**What is being asked:** Extract the entire passage below on marketing a new business, reproducing it word for word.

* Begin Text segment *

I regularly meet with people who have an idea for a business and who want to know how to get started. Should it be set up as a corporation? An LLC? A sole proprietorship? Should it have its own bank account? What about insurance?

Often, my first response is “How do you plan to market this business?”

This, of course, elicits an array of interesting reactions. Squints. Head turns. Puzzled looks. They thought they came to an accountant’s office, after all.

I can talk for an hour (or for as long as you’re willing to pay my fee) about organizing and accounting for a new venture, but no business will gain traction unless it has 1) something to offer that people want, and 2) a plan for getting the word out.

I admit to not recognizing a great idea from time to time. (See an example of this in “A (Text) Message to My Kids.”) But I do know that the difference between an idea that takes off and one that doesn’t often has little to do with the idea and a lot to do with how it is marketed. (Check out “AD MAN!!!!!!!!” to see why this is true.)

So I encourage my entrepreneurial clients to list a dozen different ways that they'll market their new businesses. The first six are generally easy to tick off, such as printing business cards, sending direct mail pieces, placing ads in the various yellow pages, creating a website, joining a business development group (BNI, for example), purchasing newspaper, radio or television ads, etc. The next six become more challenging, but that’s where the payoff lies.

* End Text segment *
* Begin Supplied records *

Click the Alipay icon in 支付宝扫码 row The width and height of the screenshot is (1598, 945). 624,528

* End Supplied records *
* Begin Supplied records *

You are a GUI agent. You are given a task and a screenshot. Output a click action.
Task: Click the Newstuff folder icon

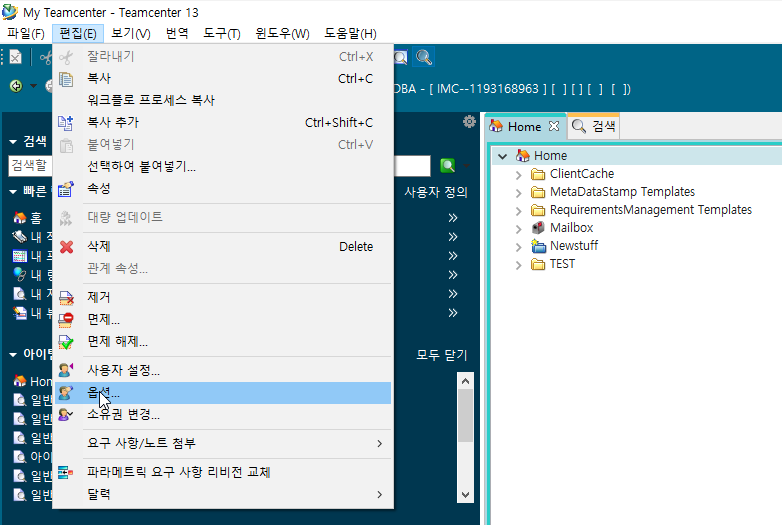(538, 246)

* End Supplied records *

**Task response:**
I regularly meet with people who have an idea for a business and who want to know how to get started. Should it be set up as a corporation? An LLC? A sole proprietorship? Should it have its own bank account? What about insurance?

Often, my first response is “How do you plan to market this business?”

This, of course, elicits an array of interesting reactions. Squints. Head turns. Puzzled looks. They thought they came to an accountant’s office, after all.

I can talk for an hour (or for as long as you’re willing to pay my fee) about organizing and accounting for a new venture, but no business will gain traction unless it has 1) something to offer that people want, and 2) a plan for getting the word out.

I admit to not recognizing a great idea from time to time. (See an example of this in “A (Text) Message to My Kids.”) But I do know that the difference between an idea that takes off and one that doesn’t often has little to do with the idea and a lot to do with how it is marketed. (Check out “AD MAN!!!!!!!!” to see why this is true.)

So I encourage my entrepreneurial clients to list a dozen different ways that they'll market their new businesses. The first six are generally easy to tick off, such as printing business cards, sending direct mail pieces, placing ads in the various yellow pages, creating a website, joining a business development group (BNI, for example), purchasing newspaper, radio or television ads, etc. The next six become more challenging, but that’s where the payoff lies.